Ein Klassiker: Die Barcolana, oder "hier darf jeder ..."
Massenevent Barcolana

Es war ein Freitag im Oktober des Jahres 1 der Covid-19-Pandemie, wenige Monate zuvor wurde in Italien der erste Lockdown verhängt. Der Virus wütete immer noch, Abstandhalten und Maskentragen war empfohlen beziehungsweise die Regel. In Triest stand die Barcolana vor der Tür, jene Segelregatta, die alle Jahre am zweiten Sonntag im Oktober ausgetragen wird, die als die größte der Welt gilt, tausende Teilnehmerboote und hunderttausende Besucher in die Stadt lockt. Seit Tagen waren die Vorbereitungen im Gange, allerorts wurde geschraubt und gehämmert, wurden Stände errichtet, täglich trudelten Segelyachten und Segelboote ein.
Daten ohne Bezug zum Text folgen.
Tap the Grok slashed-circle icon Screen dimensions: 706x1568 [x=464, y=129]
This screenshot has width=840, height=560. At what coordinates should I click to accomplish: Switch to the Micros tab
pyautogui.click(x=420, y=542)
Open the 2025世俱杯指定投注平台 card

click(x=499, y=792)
An diesem Freitagabend trauten dann viele von uns ihren Augen und Ohren nicht. Gegen 18 Uhr füllten sich Straßen und Fußgängerzonen mit Menschenmassen, etliche Lokale hatten DJ-Sets vorbereitet, in der via Diaz, zwischen Piazza Venezia, dem Meer und der via Torino stand sogar ein SUV mit geöffnetem Dach, aus dem ein DJ ragte, der seine Turntables bediente. Rund um ihn tanzten die Menschen, als gäbe es kein Morgen. Das alles unter den Augen der Polizisten, von denen man nicht wusste, ob sie einfach überfordert waren von den Massen, oder gar keine Anweisungen hatten, einzugreifen.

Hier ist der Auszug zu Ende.